*Raw data*
━━━

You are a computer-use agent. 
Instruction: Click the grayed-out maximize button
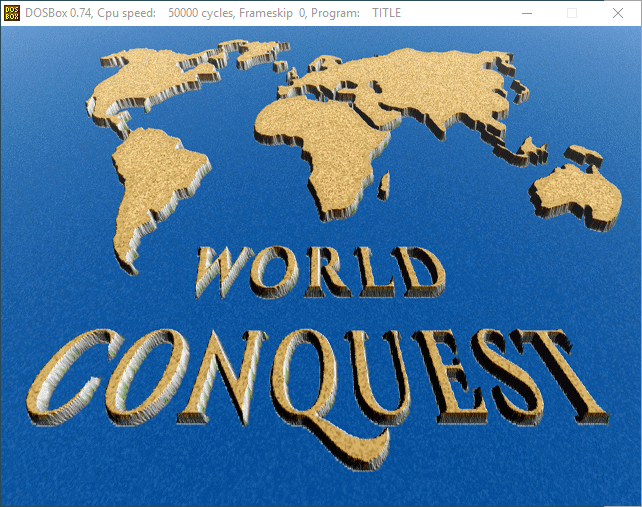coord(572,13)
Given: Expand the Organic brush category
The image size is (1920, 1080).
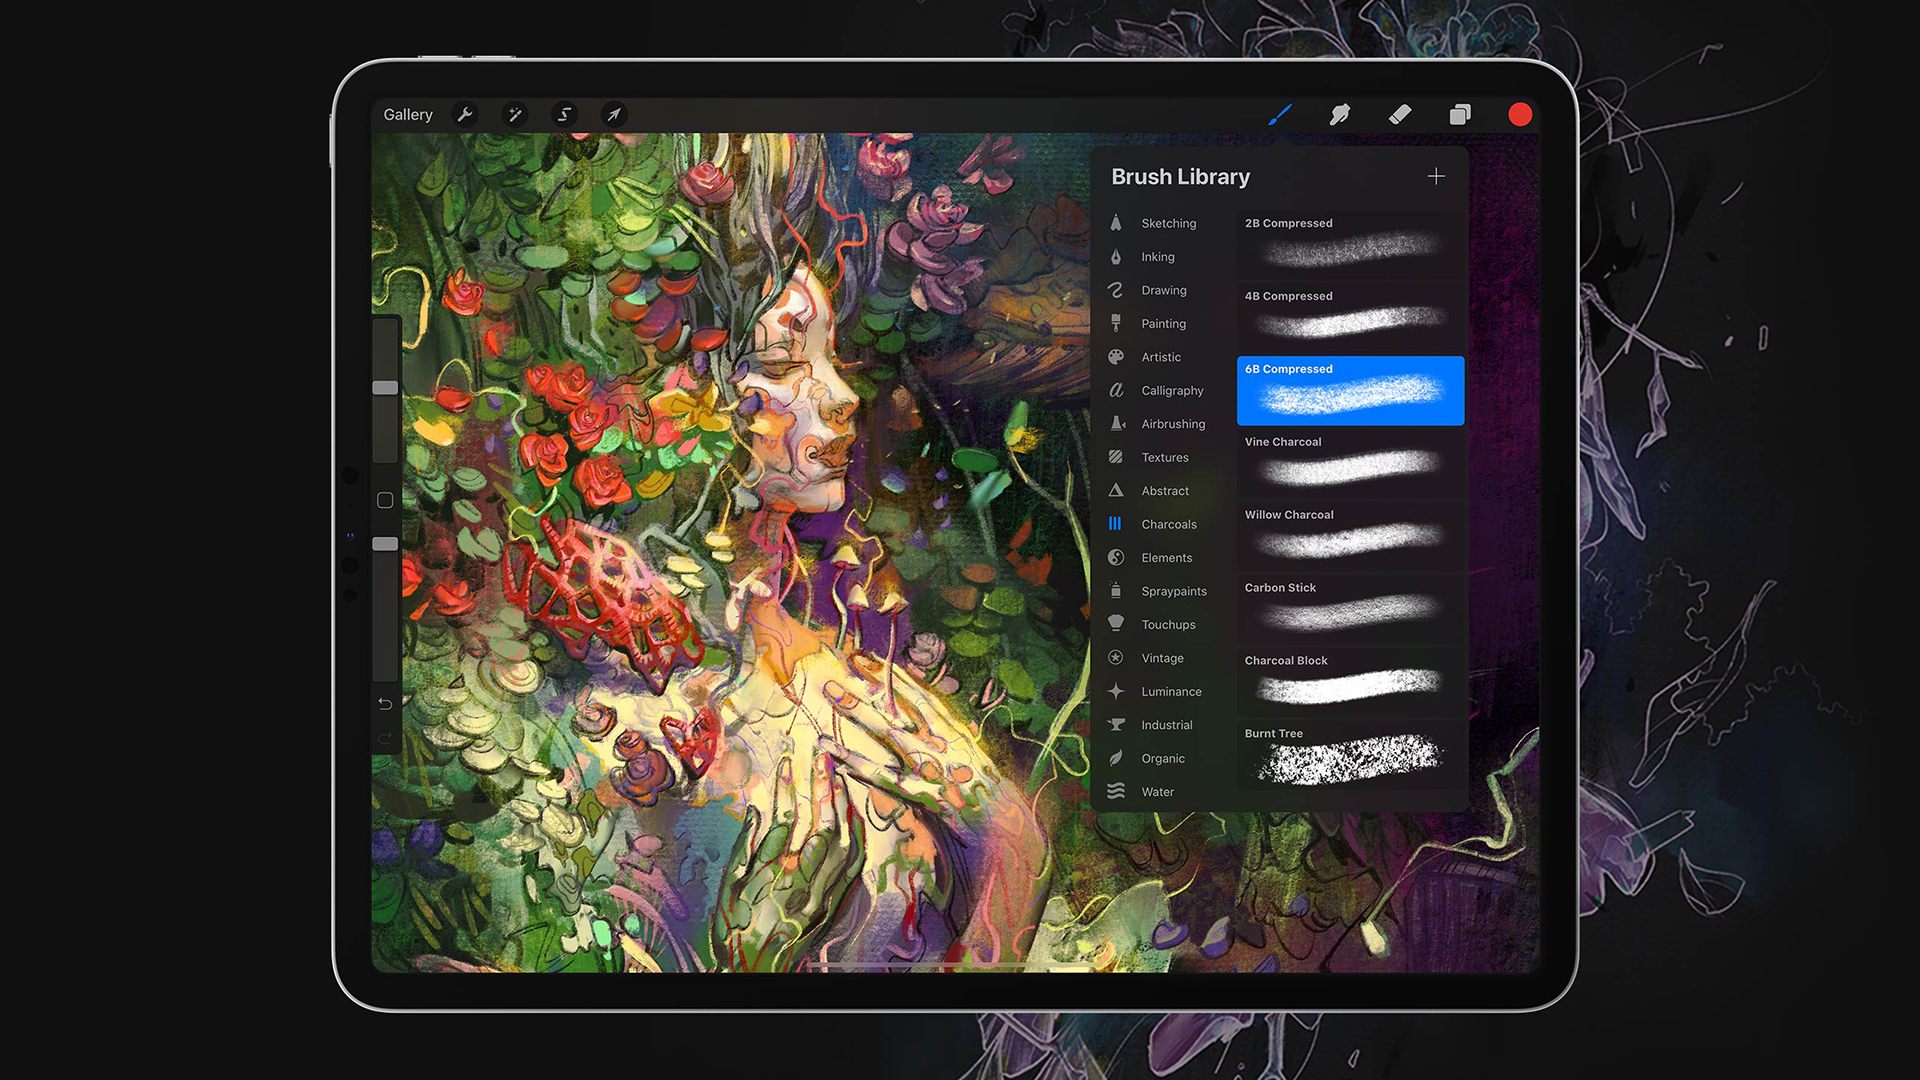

━━━

*Task to carry out*
Extract the full listing above verbatim; pictures are to be left out of the copy.

*Answer to this exercise*
You are a computer-use agent. 
Instruction: Click the grayed-out maximize button
coord(572,13)
Given: Expand the Organic brush category
The image size is (1920, 1080).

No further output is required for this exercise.